• **Exercises to complete**
1. Answer these questions about the Selenium text:
(a) What value is printed for player_dict['Hometown']?
(b) Which browser does the code assume you are using?
(c) What message appears in the blank browser if Selenium works correctly?
2. Can you write out the stretch of the Selenium text from "### Selenium Web" through "of Google Chrome.", swapping "Google Chrome" for "Microsoft Edge"?

• **Text**
Now I have an easy to use dictionary!

In [10]:
print(player_dict['Hometown'])

Coeur d’Alene, Idaho


# Selenium

Now that we have learned to scrape static HTML content, let's automate this task using Selenium. Check out the Selenium documentation here: https://www.selenium.dev/

### Selenium Web Driver
In order to use Selenium, we must download and install a web driver which allows you to drive a browser with your code.

**Important**
The following code assumes you are using Google Chrome and will use the associated web driver. If you are using another browser (safari, firefox, edge, etc) you will need to download the selenium web driver for that browser. Just check the Selenium documentation in order to do that.

You also need to make sure to download the correct web driver which corresponds to your version of Google Chrome.

I have included a detailed writeup about this in the 'WebDriverInstall.md' file in the github repository.
    

In [None]:
# install selenium
!conda install --yes selenium

In [6]:
# Import selenium and webdrivers

from selenium import webdriver
from selenium.webdriver.common.action_chains import ActionChains
import time

Let's make sure now that Selenium is working and you have all your paths set up correctly. 

If this works correctly, it will open up a blank browser with a message that 'this is being controlled by automated test software'

In [9]:
# Make sure that Selenium is working and you have all your 'MY_PATH' variable set up correctly
# example: /Users/ep9k/Desktop/PythonWebScraping-master/chromedriver
MY_PATH = "./chromedriver"

driver = webdriver.Chrome(executable_path=MY_PATH)

Now we can go directly to a page of our choice like so...

In [10]:
driver = webdriver.Chrome(executable_path=MY_PATH)
driver.get('https://virginiasports.com/sports/mbball/roster/')

We can now proceed to write out script just like any other program. Just like BeautifulSoup, Selenium provides the ability to select HTML elements by the tag name, class name, id name, and so on. 

On the UVA roster homepage, looking at the HTML you can see that each player has it's own box with a picture, name, and so on. The HTML is the same for all of those players. In our example, we will simulate that the user is clicking on each player to see that player's individual page. Then we will scrape the information off of that page just like we did in earler. Let's start with just one player.

Items listed in a dataset:
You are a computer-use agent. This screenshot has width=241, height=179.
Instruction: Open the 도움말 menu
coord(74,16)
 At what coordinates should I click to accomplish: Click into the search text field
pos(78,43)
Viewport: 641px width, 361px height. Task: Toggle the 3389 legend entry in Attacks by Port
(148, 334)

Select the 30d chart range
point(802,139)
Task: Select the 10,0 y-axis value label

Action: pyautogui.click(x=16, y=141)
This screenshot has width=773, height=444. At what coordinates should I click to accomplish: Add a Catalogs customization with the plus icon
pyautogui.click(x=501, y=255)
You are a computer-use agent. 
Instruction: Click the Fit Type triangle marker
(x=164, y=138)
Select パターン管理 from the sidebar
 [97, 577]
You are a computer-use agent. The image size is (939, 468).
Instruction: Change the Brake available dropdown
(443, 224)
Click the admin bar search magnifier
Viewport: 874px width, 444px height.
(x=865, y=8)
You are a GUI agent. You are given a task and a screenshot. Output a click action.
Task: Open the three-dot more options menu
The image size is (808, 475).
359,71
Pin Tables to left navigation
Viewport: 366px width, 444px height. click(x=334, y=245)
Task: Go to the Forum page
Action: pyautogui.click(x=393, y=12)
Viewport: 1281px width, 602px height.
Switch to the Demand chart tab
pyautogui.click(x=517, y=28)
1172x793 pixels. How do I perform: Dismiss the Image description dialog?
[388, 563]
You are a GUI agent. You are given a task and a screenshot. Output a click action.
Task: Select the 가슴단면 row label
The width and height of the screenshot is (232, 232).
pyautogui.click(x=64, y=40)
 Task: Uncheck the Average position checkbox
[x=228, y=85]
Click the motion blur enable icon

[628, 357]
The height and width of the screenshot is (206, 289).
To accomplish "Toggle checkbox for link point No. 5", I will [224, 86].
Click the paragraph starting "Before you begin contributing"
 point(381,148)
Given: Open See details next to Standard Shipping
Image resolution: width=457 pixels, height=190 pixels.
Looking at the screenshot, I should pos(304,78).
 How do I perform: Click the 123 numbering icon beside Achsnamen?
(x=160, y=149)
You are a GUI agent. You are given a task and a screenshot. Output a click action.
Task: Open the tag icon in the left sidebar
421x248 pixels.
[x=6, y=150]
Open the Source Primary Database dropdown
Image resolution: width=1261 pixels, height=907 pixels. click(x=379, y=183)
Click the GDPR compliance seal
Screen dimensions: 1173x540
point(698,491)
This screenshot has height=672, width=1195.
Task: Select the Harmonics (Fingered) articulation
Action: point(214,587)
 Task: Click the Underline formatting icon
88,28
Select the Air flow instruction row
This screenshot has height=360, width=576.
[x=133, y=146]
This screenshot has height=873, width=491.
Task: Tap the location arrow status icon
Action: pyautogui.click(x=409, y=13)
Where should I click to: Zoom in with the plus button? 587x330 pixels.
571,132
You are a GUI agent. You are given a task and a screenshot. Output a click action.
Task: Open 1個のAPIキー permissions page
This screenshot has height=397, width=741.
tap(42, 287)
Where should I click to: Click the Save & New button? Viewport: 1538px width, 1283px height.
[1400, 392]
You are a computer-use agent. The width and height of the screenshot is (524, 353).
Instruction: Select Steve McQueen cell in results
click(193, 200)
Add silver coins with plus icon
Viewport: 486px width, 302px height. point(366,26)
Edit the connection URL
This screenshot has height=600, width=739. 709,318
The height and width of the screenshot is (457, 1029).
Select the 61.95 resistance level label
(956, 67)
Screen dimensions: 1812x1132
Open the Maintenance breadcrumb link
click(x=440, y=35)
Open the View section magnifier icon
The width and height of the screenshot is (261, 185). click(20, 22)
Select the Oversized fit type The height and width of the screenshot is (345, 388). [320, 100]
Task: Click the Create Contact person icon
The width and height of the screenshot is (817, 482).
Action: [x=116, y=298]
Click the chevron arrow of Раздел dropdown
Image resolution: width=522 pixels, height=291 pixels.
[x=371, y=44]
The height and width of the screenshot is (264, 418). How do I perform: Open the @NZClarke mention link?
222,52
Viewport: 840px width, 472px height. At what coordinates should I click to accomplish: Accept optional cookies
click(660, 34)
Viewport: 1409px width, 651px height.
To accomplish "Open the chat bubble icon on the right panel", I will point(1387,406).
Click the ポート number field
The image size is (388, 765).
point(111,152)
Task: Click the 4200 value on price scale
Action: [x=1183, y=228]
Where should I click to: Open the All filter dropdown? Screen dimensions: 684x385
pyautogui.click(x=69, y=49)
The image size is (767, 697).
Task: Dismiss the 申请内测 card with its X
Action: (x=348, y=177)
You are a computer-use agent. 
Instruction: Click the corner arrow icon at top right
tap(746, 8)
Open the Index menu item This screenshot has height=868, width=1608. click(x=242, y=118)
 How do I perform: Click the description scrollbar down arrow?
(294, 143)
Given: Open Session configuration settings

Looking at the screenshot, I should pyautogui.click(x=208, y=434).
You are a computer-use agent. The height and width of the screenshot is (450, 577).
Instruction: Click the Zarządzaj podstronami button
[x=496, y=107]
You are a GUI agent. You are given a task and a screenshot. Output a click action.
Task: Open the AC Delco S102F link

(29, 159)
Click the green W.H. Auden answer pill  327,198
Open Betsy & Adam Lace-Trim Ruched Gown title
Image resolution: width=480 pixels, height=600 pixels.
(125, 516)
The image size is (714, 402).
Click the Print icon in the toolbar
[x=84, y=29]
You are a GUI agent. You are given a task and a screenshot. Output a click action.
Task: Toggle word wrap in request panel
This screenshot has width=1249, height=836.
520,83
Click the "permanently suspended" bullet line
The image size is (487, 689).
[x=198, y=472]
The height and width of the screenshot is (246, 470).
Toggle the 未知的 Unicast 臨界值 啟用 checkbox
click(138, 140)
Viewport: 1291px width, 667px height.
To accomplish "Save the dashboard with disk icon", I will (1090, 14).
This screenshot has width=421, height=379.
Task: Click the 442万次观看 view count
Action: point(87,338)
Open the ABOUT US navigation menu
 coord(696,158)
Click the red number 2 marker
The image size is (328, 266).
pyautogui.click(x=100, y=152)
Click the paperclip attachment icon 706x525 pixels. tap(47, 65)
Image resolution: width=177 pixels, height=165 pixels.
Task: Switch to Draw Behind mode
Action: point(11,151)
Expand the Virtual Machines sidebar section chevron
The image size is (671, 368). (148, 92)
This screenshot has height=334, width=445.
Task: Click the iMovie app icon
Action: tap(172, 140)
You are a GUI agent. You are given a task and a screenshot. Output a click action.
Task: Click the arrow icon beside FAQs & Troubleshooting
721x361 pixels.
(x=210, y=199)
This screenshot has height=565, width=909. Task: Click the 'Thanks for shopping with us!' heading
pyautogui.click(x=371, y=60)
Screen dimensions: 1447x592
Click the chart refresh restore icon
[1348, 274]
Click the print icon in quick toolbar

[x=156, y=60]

• **Answer list**
1.
(a) Coeur d’Alene, Idaho
(b) Google Chrome
(c) 'this is being controlled by automated test software'

2.
### Selenium Web Driver
In order to use Selenium, we must download and install a web driver which allows you to drive a browser with your code.

**Important**
The following code assumes you are using Microsoft Edge and will use the associated web driver. If you are using another browser (safari, firefox, edge, etc) you will need to download the selenium web driver for that browser. Just check the Selenium documentation in order to do that.

You also need to make sure to download the correct web driver which corresponds to your version of Microsoft Edge.